Goal of the exercise
Pictures are to be dropped from the copy. Retype the listing exactly.

■ ■ ■

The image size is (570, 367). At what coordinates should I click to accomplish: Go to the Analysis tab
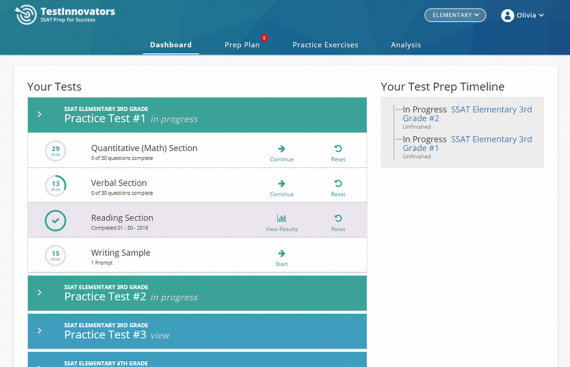[x=406, y=45]
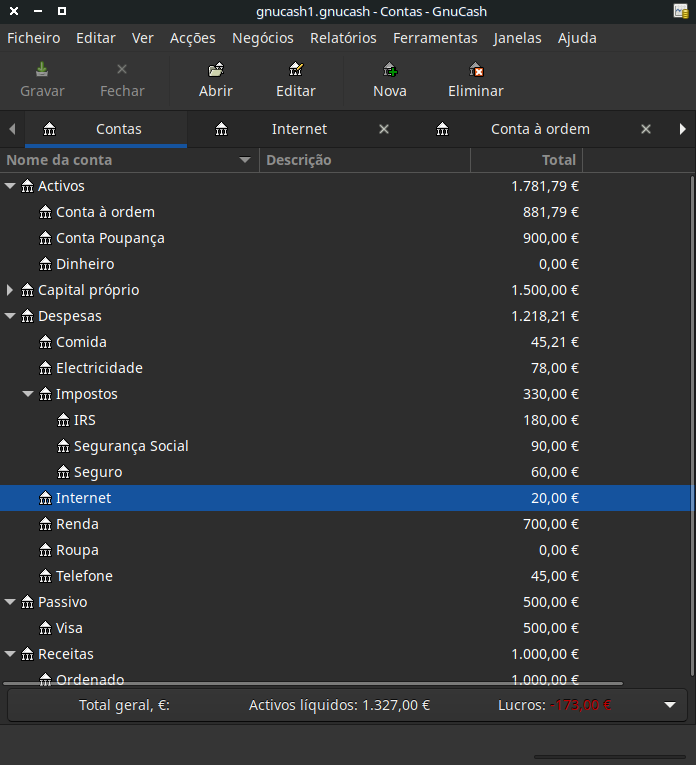This screenshot has width=696, height=765.
Task: Expand the Capital próprio account tree
Action: click(10, 290)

■ ■ ■

Task solution
The image size is (570, 367). At what coordinates should I click to accomplish: Go to the Analysis tab
[x=406, y=45]
This screenshot has width=696, height=765.
Task: Expand the Capital próprio account tree
Action: click(10, 290)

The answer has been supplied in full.